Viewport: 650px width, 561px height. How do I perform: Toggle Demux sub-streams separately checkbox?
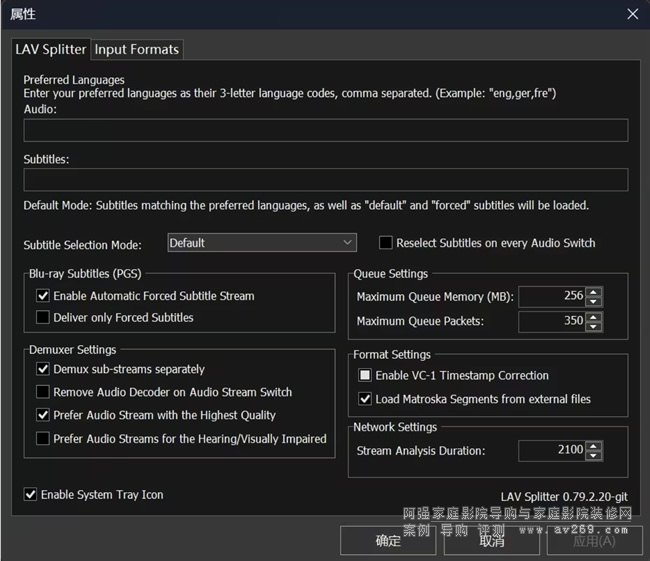pos(43,370)
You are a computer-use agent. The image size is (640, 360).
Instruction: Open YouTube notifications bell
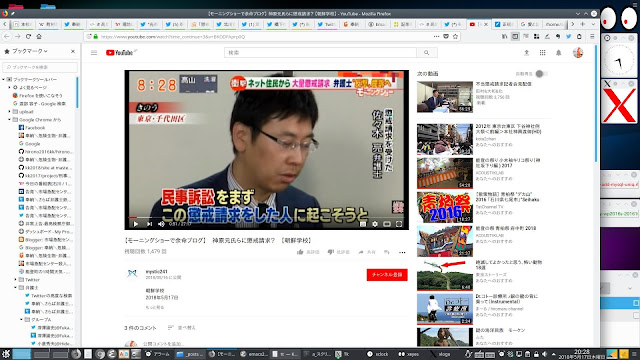[558, 53]
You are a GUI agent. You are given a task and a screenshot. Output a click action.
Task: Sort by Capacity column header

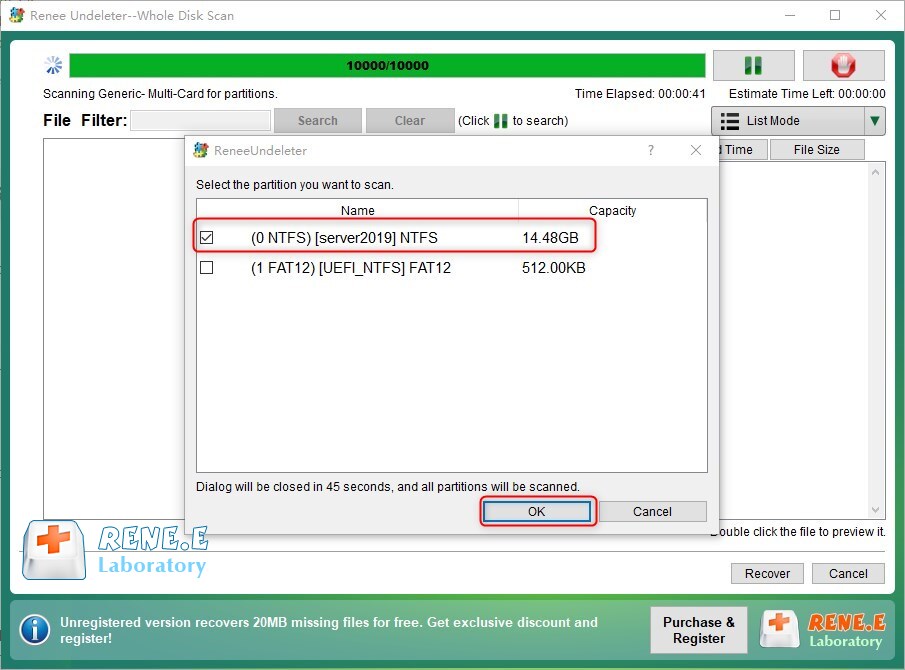point(612,210)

WHAT YOU WILL DO> Set down every record above exactly as it stands, but skip the pictures.

RESPONSE TO THIS TASK>
Viewport: 650px width, 561px height. How do I perform: Toggle Demux sub-streams separately checkbox?
pos(43,370)
You are a computer-use agent. The image size is (640, 360).
Instruction: Open YouTube notifications bell
[558, 53]
You are a GUI agent. You are given a task and a screenshot. Output a click action.
Task: Sort by Capacity column header

point(612,210)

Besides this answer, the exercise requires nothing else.